**Directions for this task**
Write out the part of the article record below between "Published Open-Access" and "after percutaneous coronary intervention.", inclusive, word for word.

═══ Page extract

Publication Date

11-1-2022

Journal

The Texas Heart Institute Journal

DOI

10.14503/THIJ-20-7384

PMID

36515930

Publication Date(s)

November 2022

Language

English

PMCID

PMC9809085

PubMedCentral® Posted Date

12-13-2022

PubMedCentral® Full Text Version

Post-Print

Published Open-Access

yes

Keywords

Percutaneous coronary intervention, lipids, troponin I, myocardial reperfusion injury

Abstract

BACKGROUND: Periprocedural myocardial injury is a predictor of cardiovascular morbidity and mortality after percutaneous coronary intervention.

METHODS: The authors examined the effects of preprocedural lipid levels (low-density lipoprotein, high-density lipoprotein, and triglycerides) in 977 patients with coronary artery disease who underwent elective percutaneous coronary intervention.

══════
═══ Recorded information

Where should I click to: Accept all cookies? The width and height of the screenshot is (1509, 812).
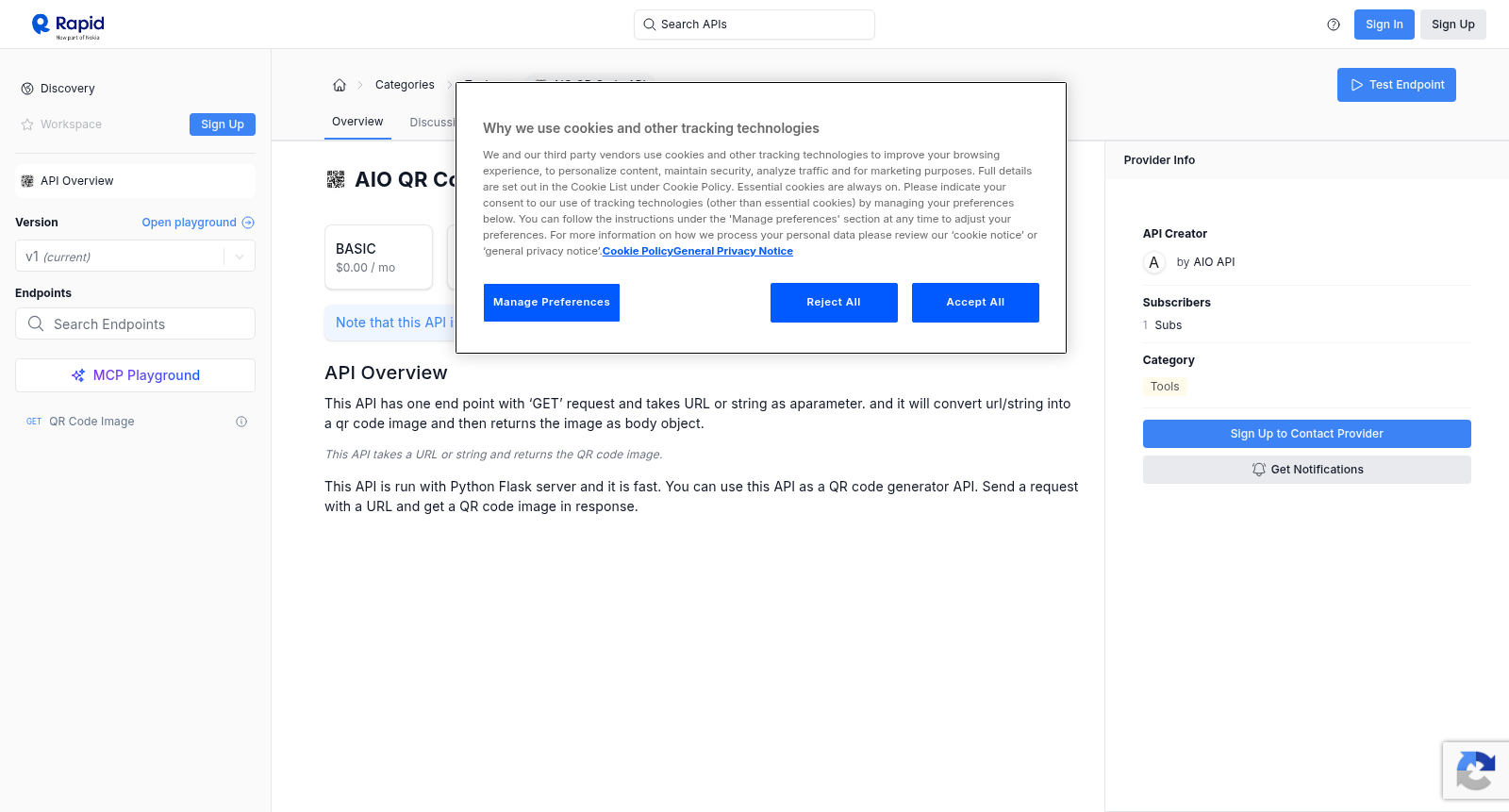(975, 303)
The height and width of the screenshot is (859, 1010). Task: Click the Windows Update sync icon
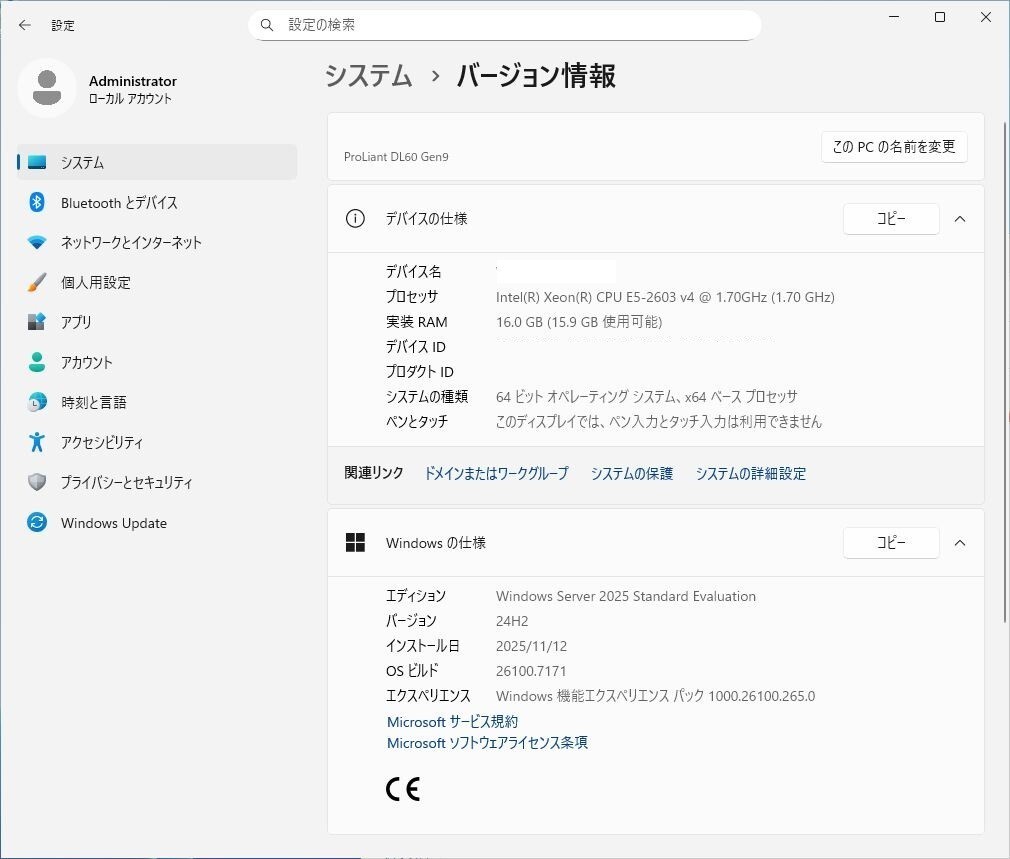tap(37, 523)
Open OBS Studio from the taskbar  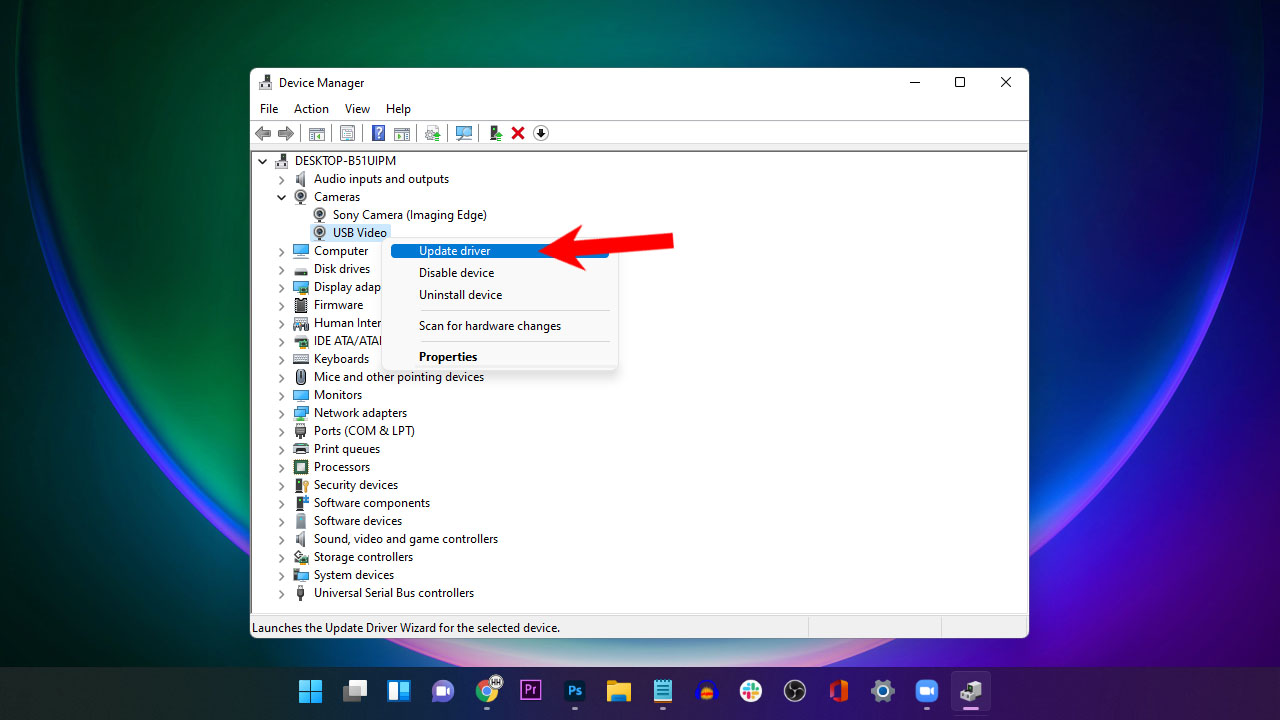(794, 690)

══════

**Your solution**
Published Open-Access

yes

Keywords

Percutaneous coronary intervention, lipids, troponin I, myocardial reperfusion injury

Abstract

BACKGROUND: Periprocedural myocardial injury is a predictor of cardiovascular morbidity and mortality after percutaneous coronary intervention.